The three of us at my wedding - 2004
There are so many stories that I tell that involve her; My first attempt to drive a stick shift, push starting that crappy VW Rabbit down Speedway, and my first time in Las Vegas. One of my favorites is about the time we drove out to the bladed desert that would soon become new housing on the west side of town. I'm not sure now why we left the house we shared to make that trip but I do know we were in our pajamas. I remember sitting on top of that crappy little blue car, looking at the stars and talking about who knows what when we heard a noise. Somehow we became convinced that the noise had come from a pack of javelinas. We were too scared to stay where we were so we got into the car, through the windows because we were afraid of setting foot on the ground. We took off and began driving back towards home when we hit a median. It was her fault, I don't remember if she was playing with the heater or the radio but the car swerved and boom. Neither of us were hurt but the car had a flat tire. No worries she had a spare, but shit the jack was at home for some unknown reason. So there we were in our pjs, pre-cell phone era stuck with a flat tire. It was the middle of the night and I had the bright idea to just walk to my moms house which was maybe a mile or so away. We start walking down 22nd in our nightgowns and had gone maybe 100 yards when a big guy in a little sports car offered us a ride. We accepted, and yes in hindsight that was pretty dumb of us, but it worked out fine and he dropped us off at my moms house. I didn't have my keys with me, they were at home with the jack, so I went through the backyard to the sliding glass door leading to my moms bedroom and went in saying out loud "don't shoot, I just need to borrow your truck for a while". We drove the truck home, put on real clothes, grabbed the jack and a roommate and drove back to the car. It was still sitting there somewhat blocking the entrance to a small dirt road. As we set to work changing the tire a cast of bizarre characters appeared, seemingly out of nowhere, wanting to drive down the dirt road we were blocking. At this point it was probably 2 in the morning and we couldn't figure out why all these people wanted to drive down that small dirt road. We never did figure that part out and it later just became another addition to the story of one of the weirdest and most surreal nights I've ever had.

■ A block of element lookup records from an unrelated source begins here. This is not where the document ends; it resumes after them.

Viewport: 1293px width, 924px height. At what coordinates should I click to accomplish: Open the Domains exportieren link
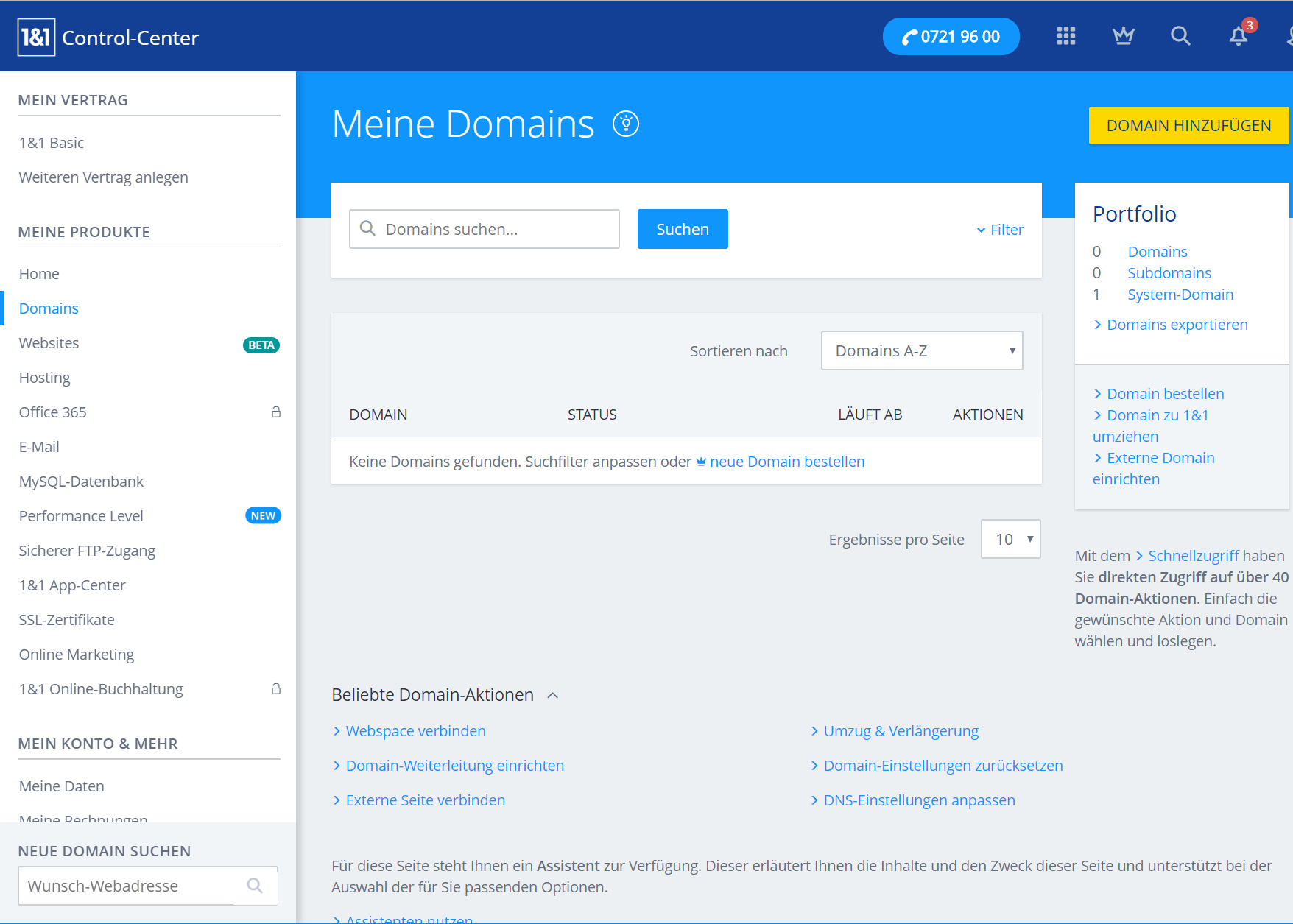pos(1177,324)
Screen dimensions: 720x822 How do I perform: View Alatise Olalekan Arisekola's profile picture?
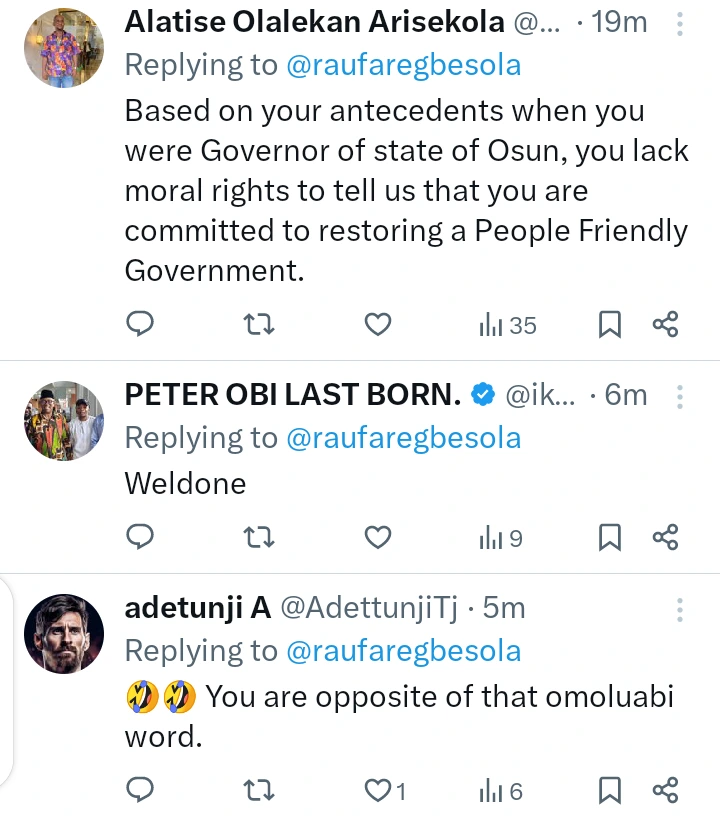click(64, 48)
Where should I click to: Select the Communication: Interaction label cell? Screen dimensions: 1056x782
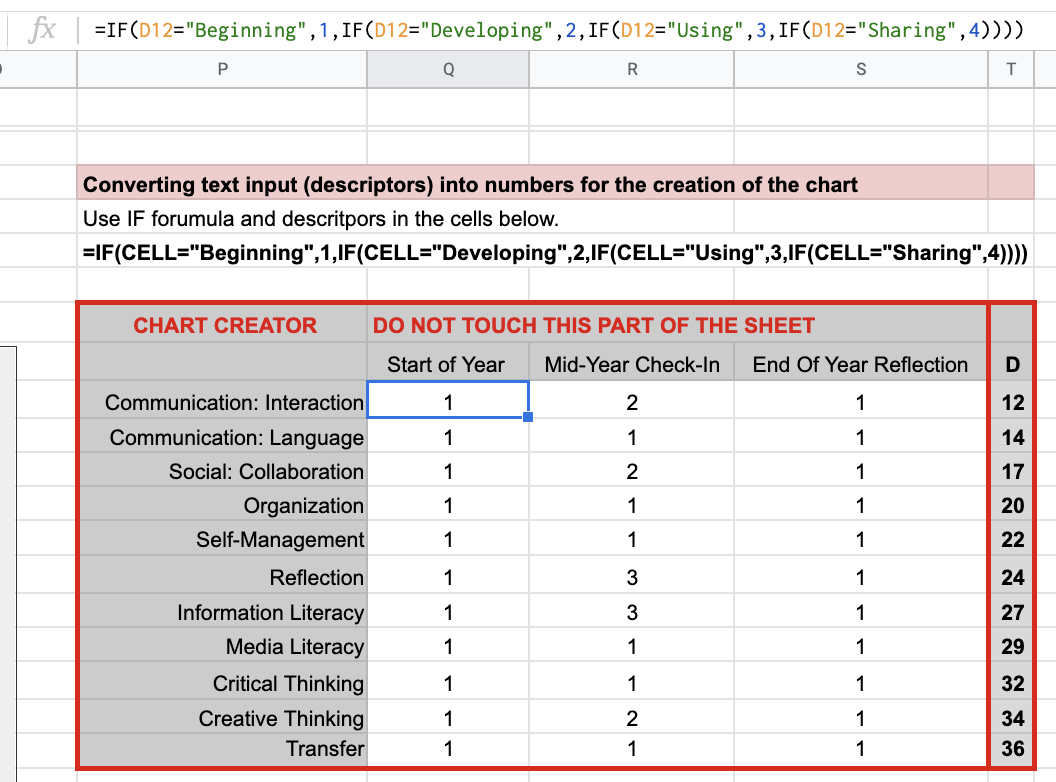pyautogui.click(x=234, y=403)
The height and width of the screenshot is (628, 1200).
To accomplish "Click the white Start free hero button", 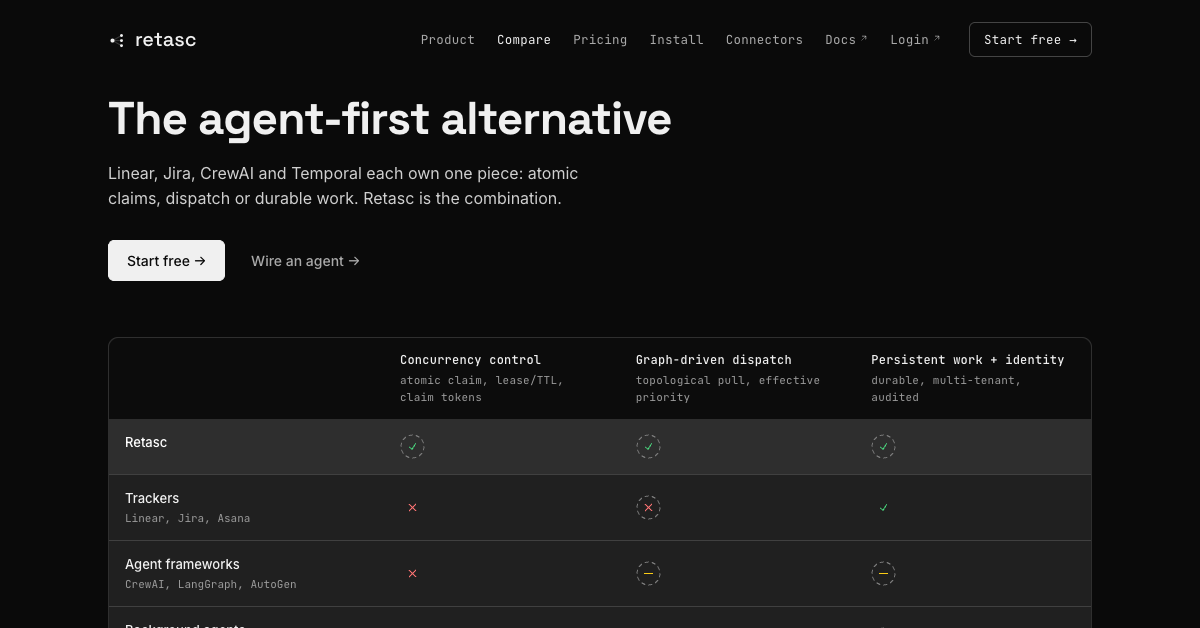I will pos(166,261).
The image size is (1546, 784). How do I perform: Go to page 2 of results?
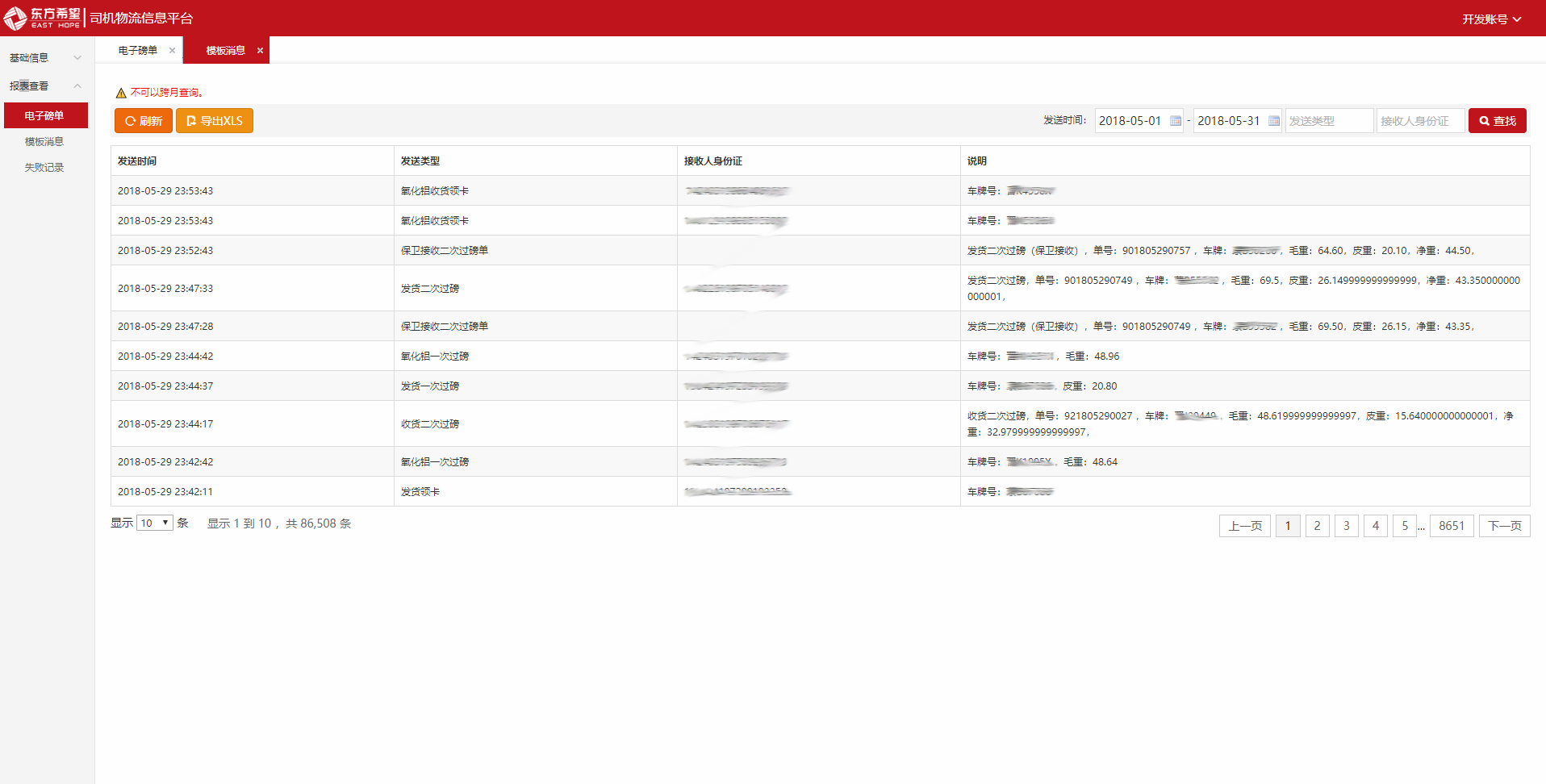pos(1317,526)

The three of us in Vegas - 2000
The thing about this story is that I know she had a different version of the same events. But I can't remember now how our versions differed and I can't call her and ask her. More than 25 years worth of stories, ups and downs, successes and failures, trials and tribulations are now at an end. The knowledge that we will never share another experience or create another story together is unreal. I cannot fathom how my life will be without her in it. All I know for sure is that I will miss her for the rest of my life and she took a piece of my heart with her.
Our last Vegas trip together - 2015
Jennifer Lopez 1978-2017
Wow Jennie, I am so sorry for your loss. She sounds like she was the best friend anyone could hope for. I only hope you may find peace in the memories you shared at some point in your life. The wheel analogy was absolutely beautiful. I miss your dad too he was truly a great man! You are so lucky to have spent your whole life with him.
ReplyDeleteThank you Erica.
DeleteSo beautifully written Jennie. I'm trying to focus on the gifts Jennifer gave me, but the loss is so incredibly painful. With her goes a big piece of my heart. She was my first true love, my soulmate and the one who had my back since 8th grade.
ReplyDeleteJennifer if only I could go back in time and tell you how much I love you, how much I learned from you, how I'm a better person today because of you, and what an incredible gift your friendship will always be.